▶ [ASSIGNMENT] Return each line of the listing that has the word "title" in it.
Segment Open
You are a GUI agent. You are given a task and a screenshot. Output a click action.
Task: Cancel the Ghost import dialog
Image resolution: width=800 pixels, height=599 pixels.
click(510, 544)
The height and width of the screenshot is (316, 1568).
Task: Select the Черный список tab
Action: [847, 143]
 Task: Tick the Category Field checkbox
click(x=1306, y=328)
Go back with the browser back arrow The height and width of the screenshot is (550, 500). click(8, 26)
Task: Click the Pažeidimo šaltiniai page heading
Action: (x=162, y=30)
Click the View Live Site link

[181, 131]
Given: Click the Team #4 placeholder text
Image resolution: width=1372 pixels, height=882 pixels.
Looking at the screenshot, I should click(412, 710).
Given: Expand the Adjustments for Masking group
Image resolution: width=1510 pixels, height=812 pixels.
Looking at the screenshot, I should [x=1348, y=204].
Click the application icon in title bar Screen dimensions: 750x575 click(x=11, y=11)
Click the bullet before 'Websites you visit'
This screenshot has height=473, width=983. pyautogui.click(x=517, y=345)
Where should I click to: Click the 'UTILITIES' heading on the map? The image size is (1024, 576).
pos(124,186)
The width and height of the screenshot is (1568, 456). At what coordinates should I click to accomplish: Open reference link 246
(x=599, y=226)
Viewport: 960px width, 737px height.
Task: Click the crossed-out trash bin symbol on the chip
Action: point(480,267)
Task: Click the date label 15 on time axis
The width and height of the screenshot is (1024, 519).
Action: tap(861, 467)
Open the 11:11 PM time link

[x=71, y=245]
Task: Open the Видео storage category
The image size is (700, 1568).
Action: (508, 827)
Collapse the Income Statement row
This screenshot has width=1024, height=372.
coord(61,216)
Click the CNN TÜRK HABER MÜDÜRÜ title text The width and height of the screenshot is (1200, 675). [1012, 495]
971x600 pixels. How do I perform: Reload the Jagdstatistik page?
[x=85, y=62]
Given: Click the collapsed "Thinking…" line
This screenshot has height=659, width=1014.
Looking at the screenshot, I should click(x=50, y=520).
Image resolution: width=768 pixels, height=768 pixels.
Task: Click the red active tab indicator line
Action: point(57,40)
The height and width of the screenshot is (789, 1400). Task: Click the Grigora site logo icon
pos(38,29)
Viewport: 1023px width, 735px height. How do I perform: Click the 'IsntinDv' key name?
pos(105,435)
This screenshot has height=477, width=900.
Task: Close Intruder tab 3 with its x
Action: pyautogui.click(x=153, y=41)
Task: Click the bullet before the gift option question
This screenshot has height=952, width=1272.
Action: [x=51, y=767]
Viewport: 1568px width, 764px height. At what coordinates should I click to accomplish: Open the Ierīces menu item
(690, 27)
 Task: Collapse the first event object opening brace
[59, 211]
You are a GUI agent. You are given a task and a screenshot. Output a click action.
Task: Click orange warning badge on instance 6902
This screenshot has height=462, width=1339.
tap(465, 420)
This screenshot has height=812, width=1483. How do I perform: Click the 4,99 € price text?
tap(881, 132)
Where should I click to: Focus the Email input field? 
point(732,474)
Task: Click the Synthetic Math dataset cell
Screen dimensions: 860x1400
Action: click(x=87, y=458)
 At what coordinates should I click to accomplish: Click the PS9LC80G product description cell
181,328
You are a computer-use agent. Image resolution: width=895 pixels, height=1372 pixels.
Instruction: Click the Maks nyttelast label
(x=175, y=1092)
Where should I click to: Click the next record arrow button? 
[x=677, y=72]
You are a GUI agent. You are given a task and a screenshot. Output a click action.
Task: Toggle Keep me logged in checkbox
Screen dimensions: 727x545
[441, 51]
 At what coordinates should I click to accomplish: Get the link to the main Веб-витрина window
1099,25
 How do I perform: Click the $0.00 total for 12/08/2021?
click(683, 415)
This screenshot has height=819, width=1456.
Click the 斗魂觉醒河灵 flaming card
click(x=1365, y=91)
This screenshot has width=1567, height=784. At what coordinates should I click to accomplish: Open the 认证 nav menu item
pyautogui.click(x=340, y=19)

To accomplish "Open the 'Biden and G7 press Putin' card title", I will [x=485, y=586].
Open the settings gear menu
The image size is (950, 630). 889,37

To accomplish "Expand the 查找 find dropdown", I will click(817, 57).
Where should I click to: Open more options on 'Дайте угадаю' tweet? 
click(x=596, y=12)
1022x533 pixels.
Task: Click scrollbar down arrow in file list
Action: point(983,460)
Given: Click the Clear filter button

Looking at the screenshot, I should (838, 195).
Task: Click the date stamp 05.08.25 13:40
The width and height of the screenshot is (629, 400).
Segment Closed
▶ [PROBLEM SOLUTION]
Click the application icon in title bar Screen dimensions: 750x575 click(x=11, y=11)
Click the CNN TÜRK HABER MÜDÜRÜ title text The width and height of the screenshot is (1200, 675). [1012, 495]
To accomplish "Open the 'Biden and G7 press Putin' card title", I will [x=485, y=586].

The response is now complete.